### TEXT SECTION

"""

The user-customizable heatmap is central to Use Case 1, providing a dynamic visualization that represents crime data spatially and temporally across New York City. This visualization is chosen because it allows users to interact with the data directly, adjusting parameters to see how crime hotspots change based on various factors such as time of day, type of crime, and date. Given our proposed user segment we believe this tool really compliments that narrative and could be a useful tool both for educational and practical purposes. We spent a lot of time on the visualization of Use Case 1 to accomplish the following features which we deem important:
##### User-Customizable Heatmap
- **Interactive Experience**: Allows users to interact with and manipulate the data to see how crime hotspots change based on time, type, and location. This empowers users, making the data relevant and personalized to their needs.
- **Practical Use**: Users can plan their movements around the city more safely by visualizing crime patterns related to their personal schedules or routes.
##### Navigation Features
- **Actionable Insights**: Integrates practical navigation tools with crime data, providing users with safe travel routes. This direct application helps in transforming abstract crime data into concrete safety measures.
- **Enhanced Engagement**: Users are more likely to use and benefit from a tool that actively helps them navigate through, and avoid, high-risk areas.
#####  NYPD Precinct Locations
- **Resource Visibility**: Shows where NYPD precincts are located, providing users with knowledge of nearby law enforcement resources, which can be reassuring.
- **Contextual Understanding**: Enhances the reliability of the tool by contextualizing crime data with police presence, offering insights into safety resource distribution across the city.

##### Behind the visualization
- The entire code for the visualization can be seen in the file "html_templates/usecase1.html" and the data prep in "data analysis & preprocessing/heatmap-prep.ipynb"
- The heatmap was constructed using "Leaflet" which is an interactive Javascript library for maps
- The input controls were built in Javascript
- The route planner was built using Mapbox api
- The data for the NYDP precints was extracted from [Precincts](https://www.nyc.gov/site/nypd/bureaus/patrol/precincts-landing.page)

##### **Use Case 2**

The visualizations for Use Case 2 are designed to provide a comprehensive tool for business owners to identify the safest and most strategic locations for their businesses in New York City. By combining crime data with socioeconomic factors and interactive markers, the tool not only informs about potential risks but also facilitates a holistic approach to business location planning. This ensures that decisions are well-rounded, taking into account both security and community characteristics, thereby aligning with the overarching goal of enhancing the safety of New Yorkers through data-driven insights.

##### User-Customizable Crime Heatmap
- **Interactive Analysis**: Allows users to explore crime data specifically targeting businesses across New York City. This interactivity helps in understanding local crime dynamics affecting business locations.
- **Direct Application**: Business owners can visualize and assess potential risks in different areas, helping them to make informed decisions about where to set up or relocate their operations.

##### Movable Markers for Potential Business Locations
- **Practical Planning Tool**: Users can place up to five markers on the map to consider potential business locations. This feature enables interactive exploration of safety considerations for multiple locations simultaneously.

"""

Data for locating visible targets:
"""

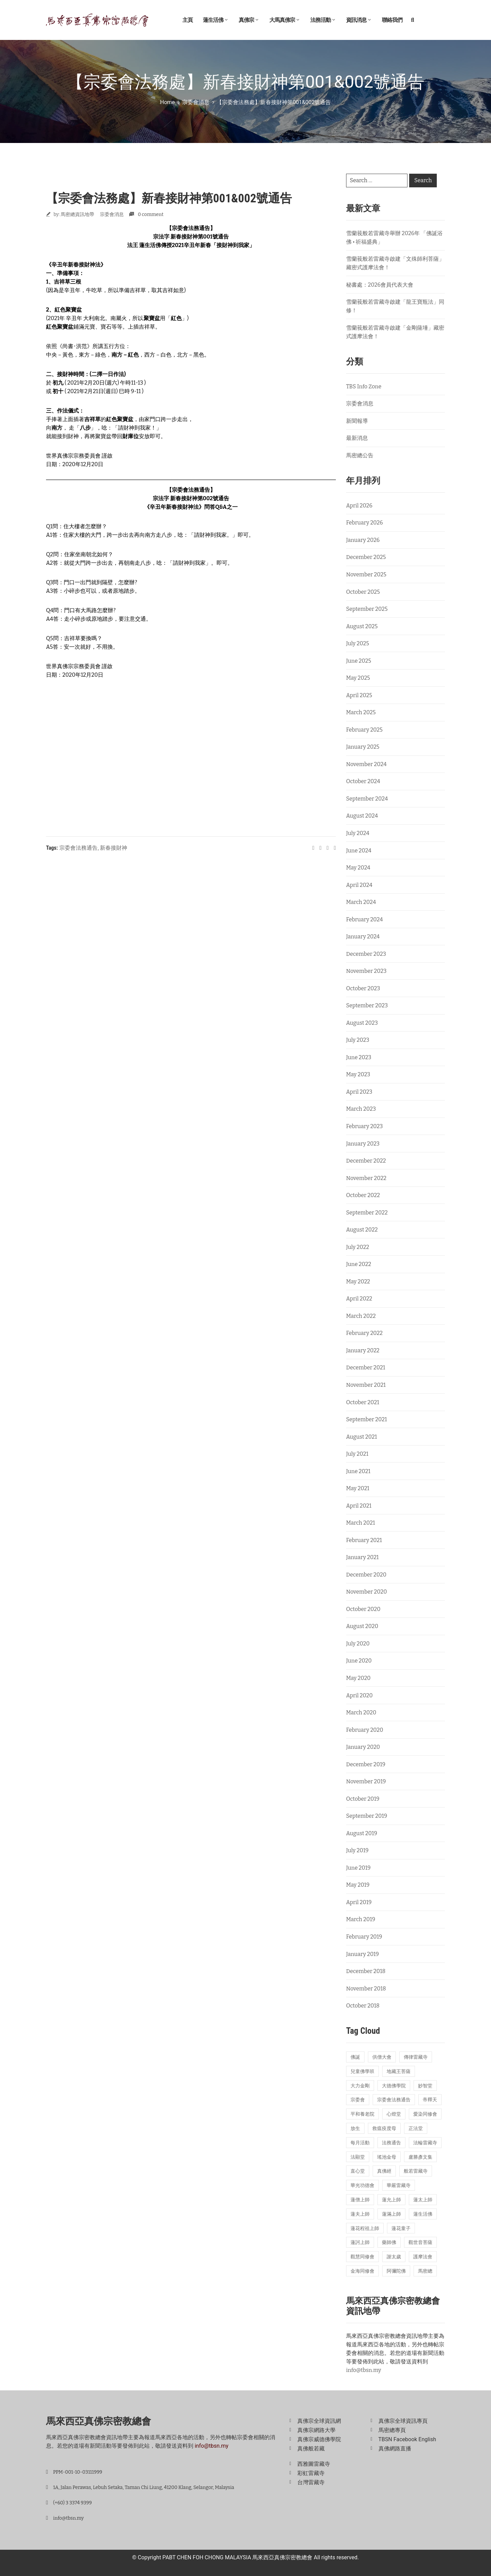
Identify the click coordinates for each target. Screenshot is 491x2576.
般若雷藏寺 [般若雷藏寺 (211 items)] (416, 2171)
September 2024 (367, 798)
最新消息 (357, 438)
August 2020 (362, 1626)
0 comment (150, 214)
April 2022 (359, 1298)
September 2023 (367, 1005)
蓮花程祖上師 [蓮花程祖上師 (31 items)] (365, 2228)
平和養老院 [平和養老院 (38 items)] (362, 2114)
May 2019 (358, 1885)
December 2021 (365, 1367)
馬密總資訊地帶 (77, 214)
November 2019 (366, 1781)
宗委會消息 (195, 102)
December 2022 (366, 1160)
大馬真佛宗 (284, 20)
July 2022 (357, 1247)
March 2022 (361, 1316)
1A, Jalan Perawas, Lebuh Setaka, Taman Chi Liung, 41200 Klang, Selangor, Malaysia (143, 2487)
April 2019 (359, 1902)
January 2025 (363, 747)
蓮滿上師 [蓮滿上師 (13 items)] (391, 2214)
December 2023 (366, 954)
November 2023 (366, 971)
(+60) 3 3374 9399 (72, 2503)
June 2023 (358, 1057)
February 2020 (364, 1730)
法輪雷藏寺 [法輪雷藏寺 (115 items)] (425, 2143)
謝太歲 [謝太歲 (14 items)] (394, 2257)
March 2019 (360, 1919)
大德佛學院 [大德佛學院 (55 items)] (394, 2086)
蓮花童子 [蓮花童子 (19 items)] (401, 2228)
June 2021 (358, 1471)
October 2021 (362, 1402)
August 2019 (361, 1833)
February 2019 (364, 1936)
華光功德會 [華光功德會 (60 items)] (362, 2185)
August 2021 (361, 1437)
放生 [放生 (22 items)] (355, 2128)
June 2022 (358, 1264)
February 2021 (364, 1540)
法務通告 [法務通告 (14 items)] (391, 2143)
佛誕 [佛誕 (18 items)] (355, 2057)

"""

### WHAT IS REQUIRED
From the write-up on the crime heatmap tool, extract the stretch from "- **Enhanced Engagement**: Users" through "avoid, high-risk areas.".

### WRITTEN ANSWER
- **Enhanced Engagement**: Users are more likely to use and benefit from a tool that actively helps them navigate through, and avoid, high-risk areas.